Leaving out every picture, transcribe the lines from the line that contains "Screen dimensions: 308x267" to the end of the entries below, both ends included.
━━━━━━━━━━━━━━━━━━━━━━━━━━━━━━
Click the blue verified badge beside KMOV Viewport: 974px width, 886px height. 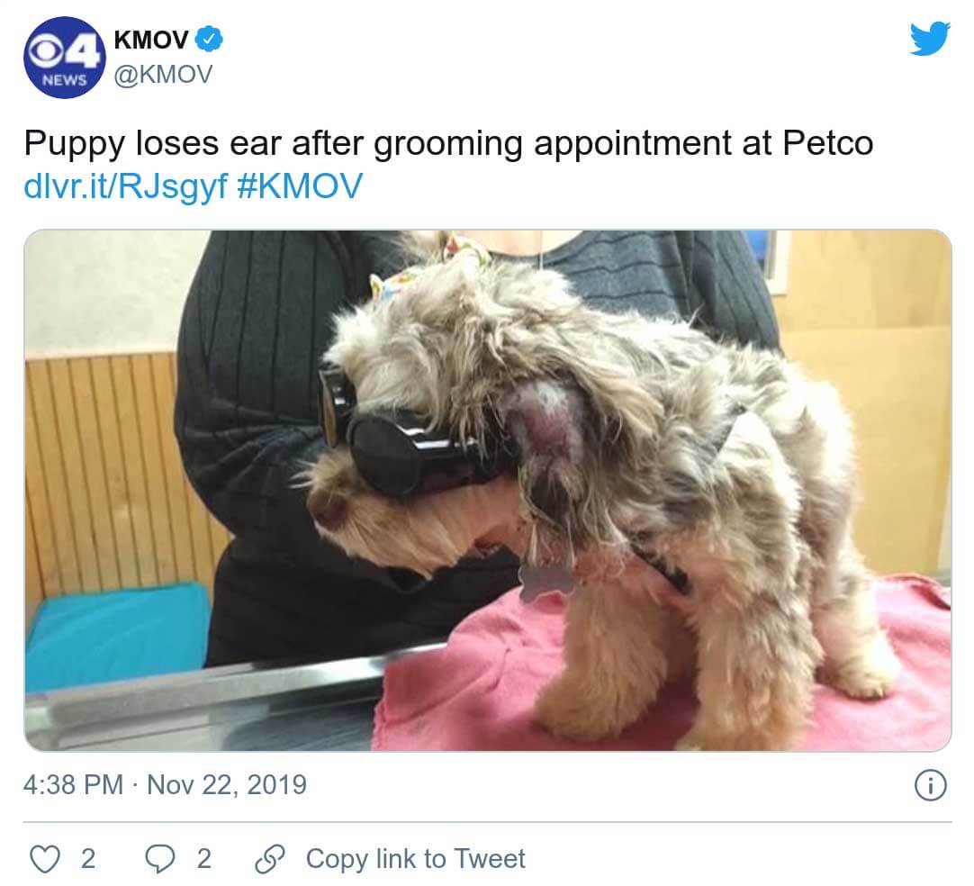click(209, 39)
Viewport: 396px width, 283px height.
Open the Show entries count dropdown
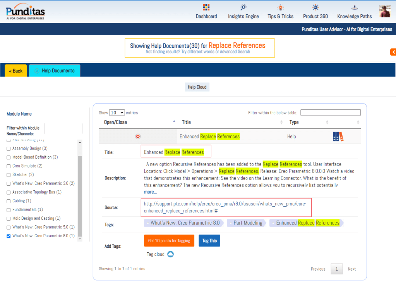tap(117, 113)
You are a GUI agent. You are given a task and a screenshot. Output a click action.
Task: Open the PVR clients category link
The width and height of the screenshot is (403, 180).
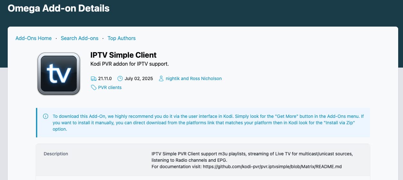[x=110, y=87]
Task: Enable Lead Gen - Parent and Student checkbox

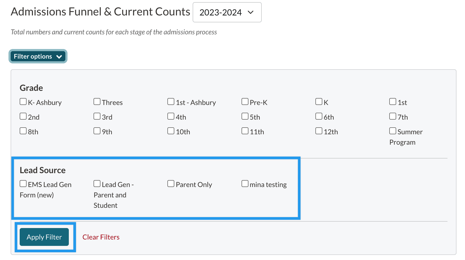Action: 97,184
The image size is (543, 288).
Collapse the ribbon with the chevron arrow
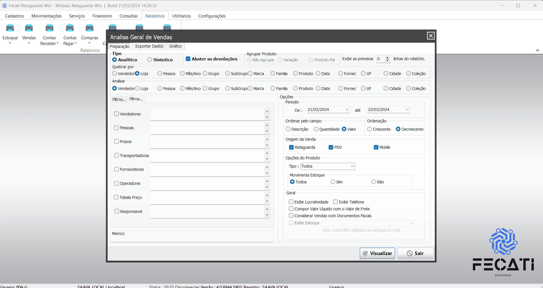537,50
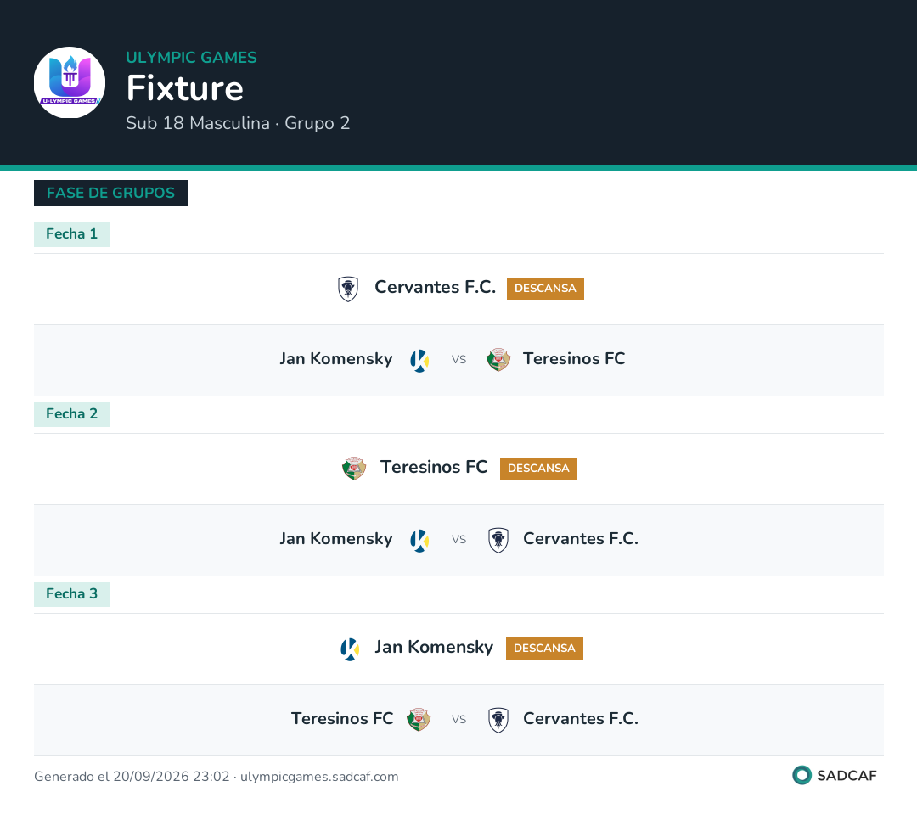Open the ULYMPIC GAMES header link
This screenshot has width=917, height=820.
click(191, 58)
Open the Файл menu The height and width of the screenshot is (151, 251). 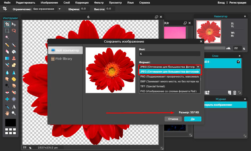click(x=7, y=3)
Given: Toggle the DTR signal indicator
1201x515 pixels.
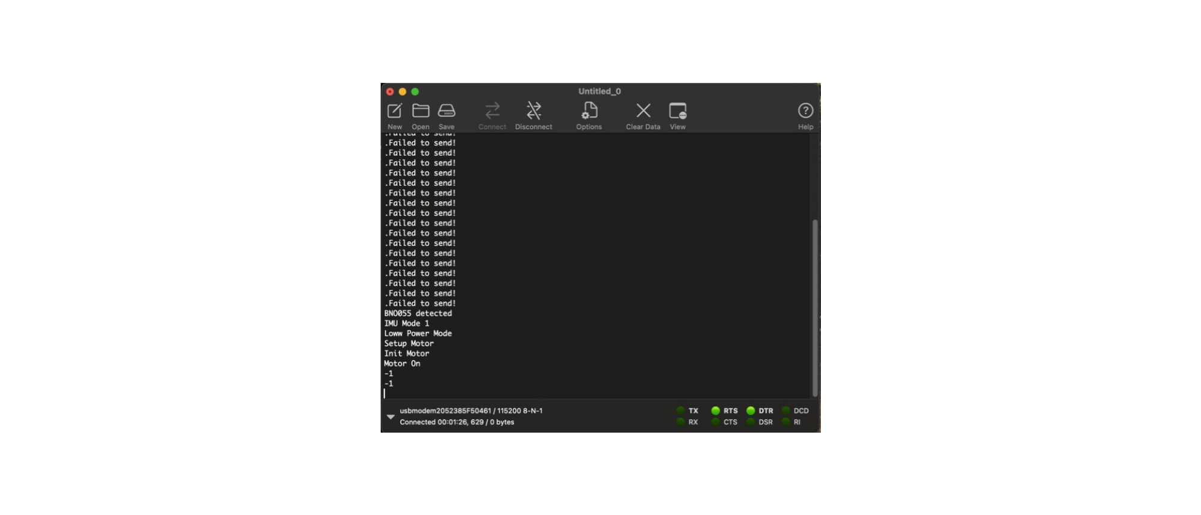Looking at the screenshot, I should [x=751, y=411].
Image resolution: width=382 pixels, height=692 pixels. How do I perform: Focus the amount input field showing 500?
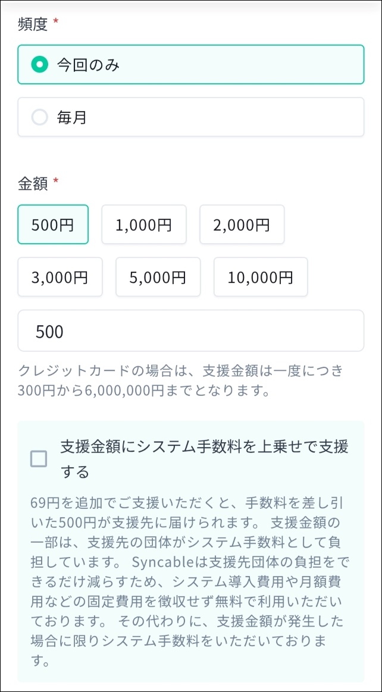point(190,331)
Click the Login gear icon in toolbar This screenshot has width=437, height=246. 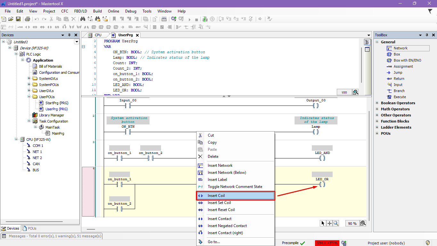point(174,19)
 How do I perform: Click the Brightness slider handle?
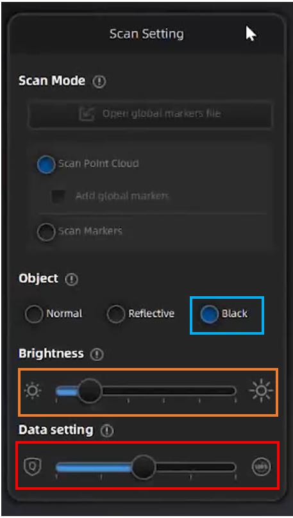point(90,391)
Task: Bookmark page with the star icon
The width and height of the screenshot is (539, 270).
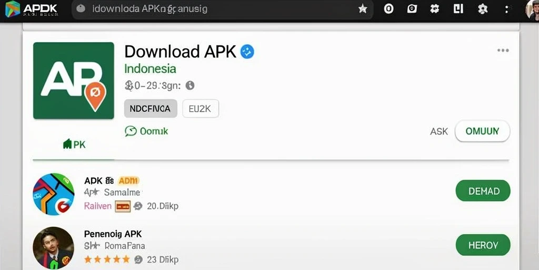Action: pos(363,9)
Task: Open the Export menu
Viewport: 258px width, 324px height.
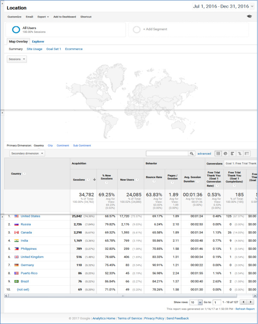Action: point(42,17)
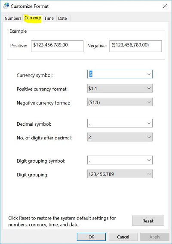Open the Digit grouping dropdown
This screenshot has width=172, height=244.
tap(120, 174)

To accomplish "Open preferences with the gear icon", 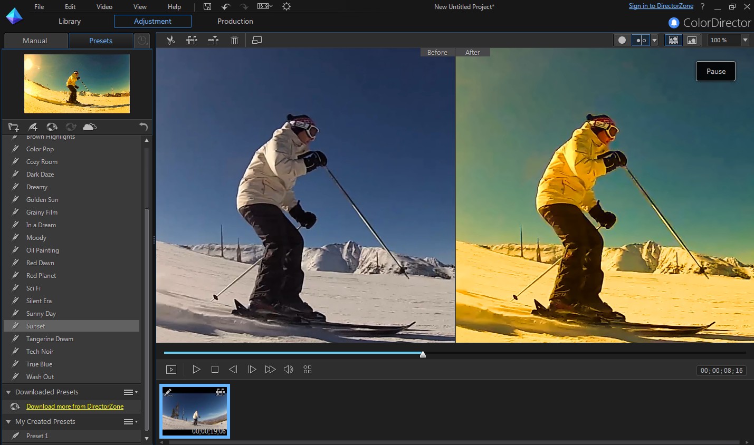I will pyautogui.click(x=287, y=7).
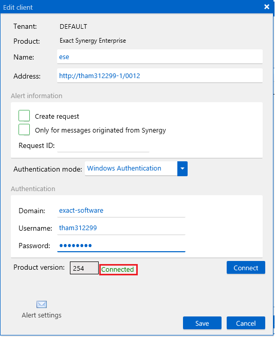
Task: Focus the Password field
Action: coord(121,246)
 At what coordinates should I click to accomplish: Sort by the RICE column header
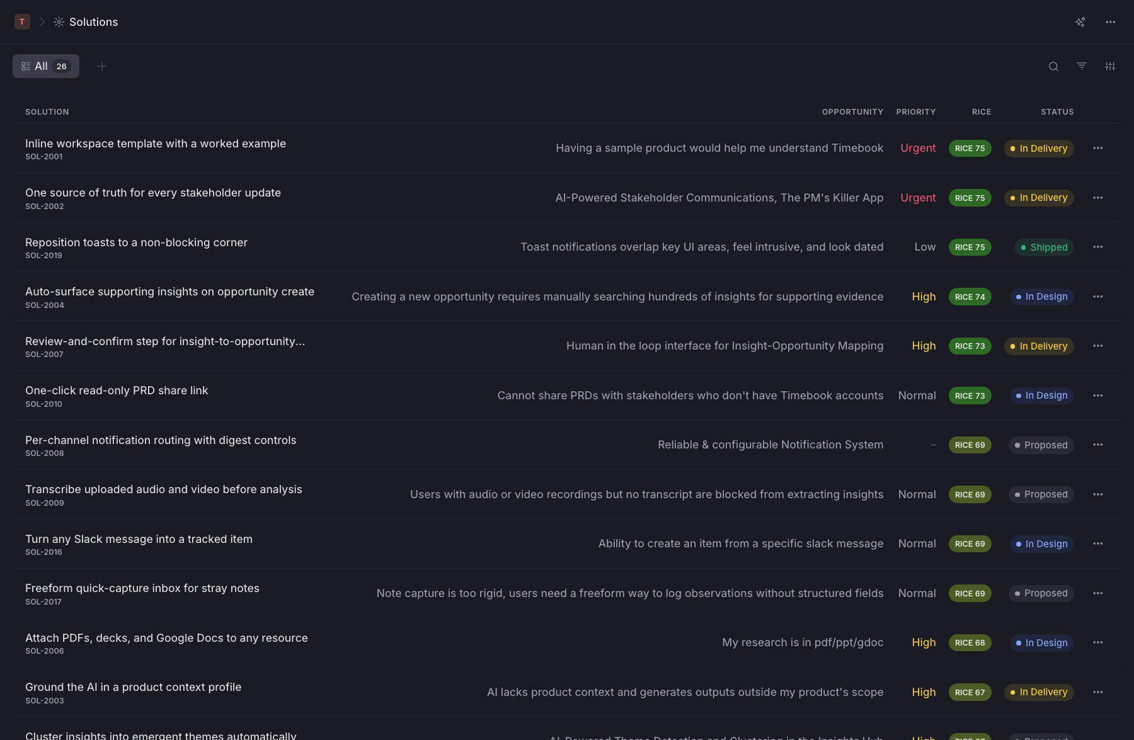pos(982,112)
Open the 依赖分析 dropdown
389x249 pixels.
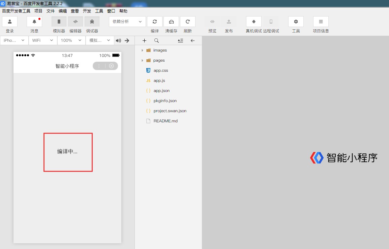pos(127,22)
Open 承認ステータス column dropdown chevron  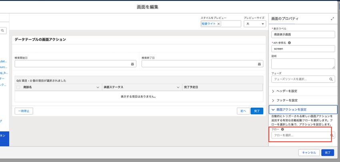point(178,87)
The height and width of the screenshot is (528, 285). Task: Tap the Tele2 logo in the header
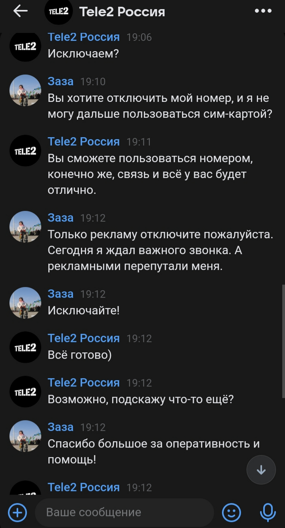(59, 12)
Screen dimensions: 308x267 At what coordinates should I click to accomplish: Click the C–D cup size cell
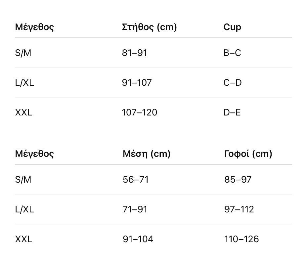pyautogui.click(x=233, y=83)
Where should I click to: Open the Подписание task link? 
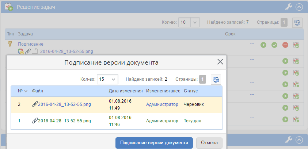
━━━━━━━━━━━━━━━━━━━━━━━━━━━━━━
▶ **Final answer**:
Screen dimensions: 308x267 At what coordinates should I click to accomplish: Click the C–D cup size cell
pyautogui.click(x=233, y=83)
Where should I click to: Open the Подписание task link? 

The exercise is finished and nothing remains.